Konsep Teologi Ahmadiyah

Pertentangan dalam konsep teologi tentu sering terjadi. Jika menilik pada ajaran-ajaran yang lain, seperti misalnya Kristen. Kita memahami bahwa Yesus (red:Nabi Isa) bagi umat Muslim adalah utusan Allah, tidak lebih daripada itu, bahkan menjadi kafir hukumnya apabila ada seorang Muslim mengatakan bahwa Nabi Isa adalah Tuhan.

BACA JUGA  Perceraian: Jalan Terbaik Perempuan Keluar dari Lingkaran Setan Terorisme

Berbeda dengan konsep teologi umat Kristen, yang menganggap bahwa Yesus adalah adalah Tuhan. Kedua agama ini justru memiliki konsep teologi berbeda. Lalu, apakah kita sebagai umat Muslim akan menghukumi kafir? Secara konsep teologi Islam, maka orang yang tidak percaya kepada Allah adalah kafir.

Mungkin contoh diatas terlalu melebar, sebab keduanya adalah agama yang berbeda. Sedangkan pada konsep teologi Ahmadiyah jika dibandingkan dengan NU, Muhammadiyah dan organisasi Islam lainnya, secara teologi mereka bertuhan kepada Allah Swt.

Namun, secara praktik kelompok Ahmadiyah memposisikan Mirza Ghulam sebagai nabi. Pada posisi inilah yang menjadikan Ahmadiyah kontroversial. Secara internal masyarakat Muslim yang memiliki keyakinan utuh terhadap rukun Islam, rukun Iman, tidak ada nabi setelah Nabi Muhammad Saw. Membuat posisi kelompok Ahmadiyah ditolak secara massal oleh masyarakat Muslim di Indonesia.

Apalagi Majelis Ulama Indonesia (MUI) mengeluarkan fatwa sesat terhadap Ahmadiyah pada tahun 1980 yang kemudian diperkuat dengan fatwa lagi pada tahun 2005 ,yang berisi bahwa Ahmadiyah merupakan aliran sesat, menyesatkan dan sudah keluar dari Islam.

Kesesatan yang ada pada kelompok Ahmadiyah sebab konsep teologi yang berbeda tidaklah menjadi alasan yang dibenarkan untuk mengambil hak dan kebebasan sekelompok masyarakat dalam menjalankan ibadah menurut keyakinannya itu.
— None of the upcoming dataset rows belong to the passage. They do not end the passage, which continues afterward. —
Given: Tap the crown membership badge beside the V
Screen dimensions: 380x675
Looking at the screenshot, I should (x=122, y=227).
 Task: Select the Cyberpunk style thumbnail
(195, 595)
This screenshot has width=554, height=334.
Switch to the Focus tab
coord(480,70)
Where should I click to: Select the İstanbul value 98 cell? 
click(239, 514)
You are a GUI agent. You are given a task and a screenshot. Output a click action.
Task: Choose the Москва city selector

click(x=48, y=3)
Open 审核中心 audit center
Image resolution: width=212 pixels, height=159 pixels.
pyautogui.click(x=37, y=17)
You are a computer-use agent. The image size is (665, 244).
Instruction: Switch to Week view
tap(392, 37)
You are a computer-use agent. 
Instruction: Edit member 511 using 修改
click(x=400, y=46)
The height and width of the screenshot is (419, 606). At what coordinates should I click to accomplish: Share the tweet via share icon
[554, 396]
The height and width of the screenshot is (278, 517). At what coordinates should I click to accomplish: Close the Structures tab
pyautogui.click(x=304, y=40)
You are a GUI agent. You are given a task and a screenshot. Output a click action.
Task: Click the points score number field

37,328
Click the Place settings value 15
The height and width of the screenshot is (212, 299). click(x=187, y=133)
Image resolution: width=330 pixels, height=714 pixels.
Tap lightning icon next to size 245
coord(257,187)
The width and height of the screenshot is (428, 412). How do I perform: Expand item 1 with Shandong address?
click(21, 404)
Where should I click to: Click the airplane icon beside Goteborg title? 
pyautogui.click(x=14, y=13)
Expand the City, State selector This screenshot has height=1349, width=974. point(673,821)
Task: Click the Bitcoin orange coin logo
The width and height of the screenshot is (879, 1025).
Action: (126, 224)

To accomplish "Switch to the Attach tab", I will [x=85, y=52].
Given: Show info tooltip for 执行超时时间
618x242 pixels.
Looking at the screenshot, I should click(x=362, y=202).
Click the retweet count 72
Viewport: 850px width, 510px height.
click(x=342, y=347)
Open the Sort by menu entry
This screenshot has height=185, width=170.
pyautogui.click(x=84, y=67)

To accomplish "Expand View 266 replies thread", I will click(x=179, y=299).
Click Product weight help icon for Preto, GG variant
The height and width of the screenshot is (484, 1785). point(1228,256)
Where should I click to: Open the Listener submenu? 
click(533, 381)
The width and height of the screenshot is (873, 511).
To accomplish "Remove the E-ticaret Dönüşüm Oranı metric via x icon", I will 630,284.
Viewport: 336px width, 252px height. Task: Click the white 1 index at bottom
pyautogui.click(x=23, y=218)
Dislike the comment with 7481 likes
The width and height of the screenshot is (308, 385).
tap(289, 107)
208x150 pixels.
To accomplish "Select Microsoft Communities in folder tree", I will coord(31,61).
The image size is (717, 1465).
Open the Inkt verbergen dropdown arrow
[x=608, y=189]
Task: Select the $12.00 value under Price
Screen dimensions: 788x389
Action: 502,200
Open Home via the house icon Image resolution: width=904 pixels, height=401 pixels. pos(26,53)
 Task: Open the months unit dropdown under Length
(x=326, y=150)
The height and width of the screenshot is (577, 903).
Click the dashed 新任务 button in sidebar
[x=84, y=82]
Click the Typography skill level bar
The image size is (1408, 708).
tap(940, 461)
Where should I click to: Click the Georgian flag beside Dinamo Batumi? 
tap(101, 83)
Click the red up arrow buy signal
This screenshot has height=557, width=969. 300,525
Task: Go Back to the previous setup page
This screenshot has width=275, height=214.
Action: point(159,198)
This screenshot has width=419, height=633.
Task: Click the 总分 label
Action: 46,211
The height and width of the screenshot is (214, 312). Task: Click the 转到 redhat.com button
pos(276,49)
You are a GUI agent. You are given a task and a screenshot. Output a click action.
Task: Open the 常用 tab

Tidak bisa dibenarkan dalam persoalan relasi sosial untuk menghukum, menghancurkan rumah para kelompok Ahmadiyah, mengambil hak kehidupan yang melekat pada dirinya dengan alasan sesat pada ajaran yang diyakininya. Sebab persoalan konsep teologi, terletak pada keyakinan yang ada pada dirinya dalam memaknai Islam.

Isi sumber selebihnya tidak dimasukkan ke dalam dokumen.